1. What the OIC Was Designed to Do
The reforms had a clear objective: reduce the number and cost of whiplash claims. The OIC portal was built to enable litigants in person to make RTA personal injury claims valued under £5,000 without solicitor representation. The small claims track limit was raised from £1,000 to £5,000, and the Civil Liability Act 2018 introduced a fixed tariff for whiplash damages.
In pure volume terms, claim volumes have dropped to their lowest in 20 years. The picture is more nuanced than the headline suggests.
2. What the Data Shows
Q4 2025 data shows the portal continuing to process claims, with steady call volumes and ongoing system improvements. The October 2025 advisory group meeting noted that more claims may now be starting in Claims Portal Ltd (CPL) rather than OIC, potentially driven by increasing numbers of non-tariff injuries.
3. The Tariff Uplift and Mixed Claims
From 31 May 2025, whiplash tariff damages increased by 15%. At the upper end (18 to 24 months), awards now sit at the top of the £5,000 small claims limit. Combined with non-tariff injuries in mixed-use cases, more claims are expected to exceed the small claims threshold.
For credit hire companies, claims that previously sat firmly within the small claims track may now cross into the fast track. This changes the economics of pursuing credit hire losses alongside injury claims.
4. The Fraud Displacement Effect
This is arguably the most significant indirect impact. With whiplash claims less attractive to fraudsters, attention has shifted to credit hire, damage inflation, and repair costs — areas where claim values can be inflated without engaging the OIC portal.
Credit hire is a particular target because of the sums involved. A fraudulent or exaggerated claim can dwarf the value of the underlying injury, placing greater burden on credit hire companies to ensure their processes are robust and documentation complete.

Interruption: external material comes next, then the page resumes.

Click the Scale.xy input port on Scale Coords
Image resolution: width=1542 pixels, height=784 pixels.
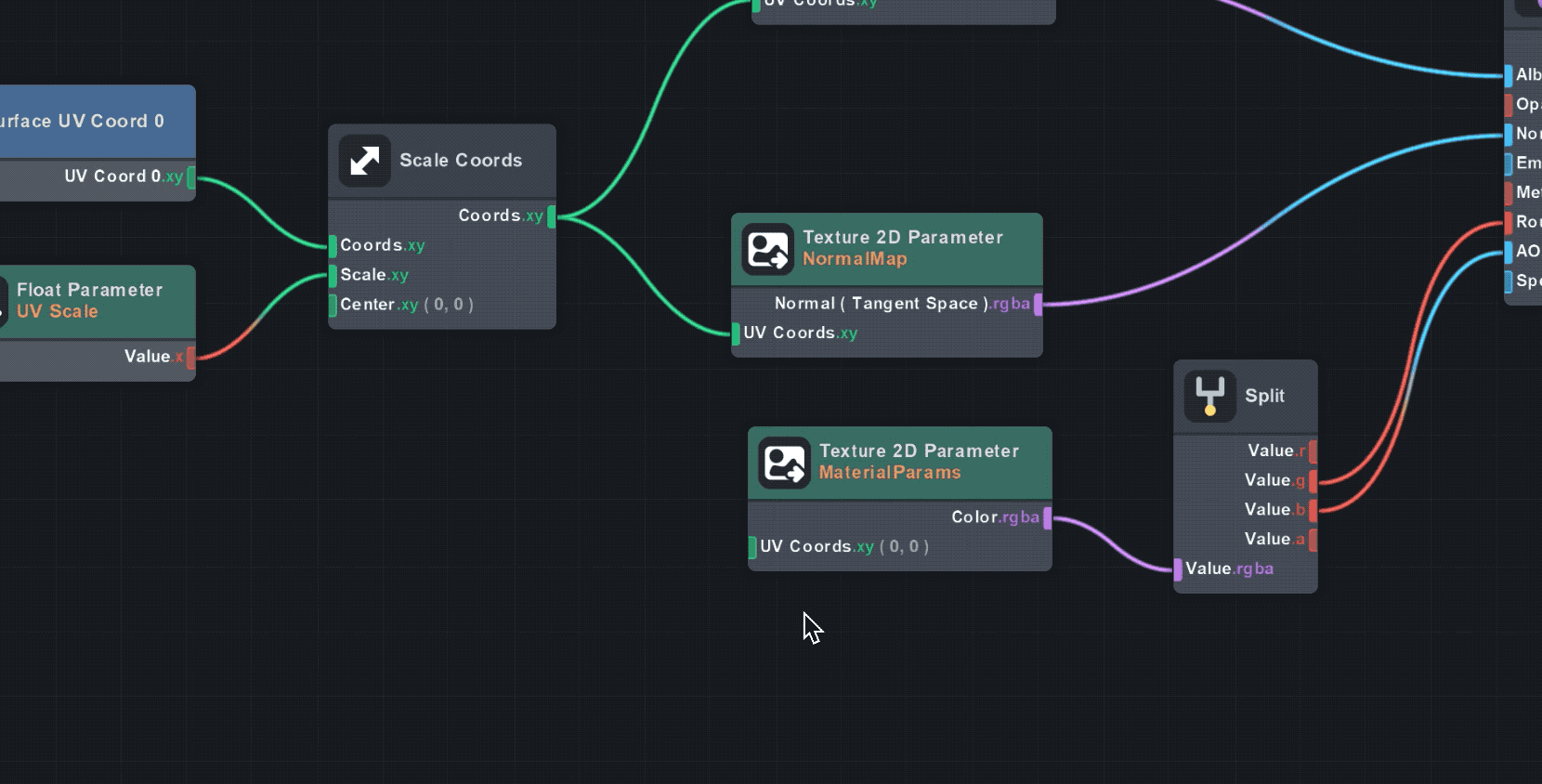click(x=333, y=276)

5. No Appetite for Direct Credit Hire Reform
The MoJ has confirmed no current appetite for legislative reform of credit hire itself. This means the existing legal framework — Dimond, Lagden, Stevens v Equity Syndicate Management Ltd [2015] EWCA Civ 93 — will continue to govern disputes for the foreseeable future.
6. Fixed Costs Extension: The Quiet Game-Changer
The extension of fixed recoverable costs to the fast track and monetary claims up to £100,000 captures the majority of credit hire disputes. Where previously the costs of litigation deterred weak insurer challenges, fixed costs change the calculation. The financial consequence of losing is more predictable and, in many cases, lower — emboldening more aggressive challenges.
7. What Credit Hire Teams Should Be Doing
- Documentation standards must be higher than ever. Need, period, rate evidence, impecuniosity, mitigation.
- Response quality matters more. Responses grounded in verified case law beat generic templates.
- Fraud awareness is essential. Robust processes to identify and decline suspicious claims.
- Stay close to the PIR. The MoJ's post-implementation review will report in due course.
Key Developments Timeline
- May 2021: OIC portal launched, small claims limit raised to £5,000
- 2023: Fixed costs extension to fast track claims up to £100,000
- May 2025: 15% uplift to whiplash tariff damages
- October 2025: MoJ announces post-implementation review of whiplash reforms
- 2026: PIR call for evidence closed, findings expected
Disclaimer: this article is general guidance, not legal advice.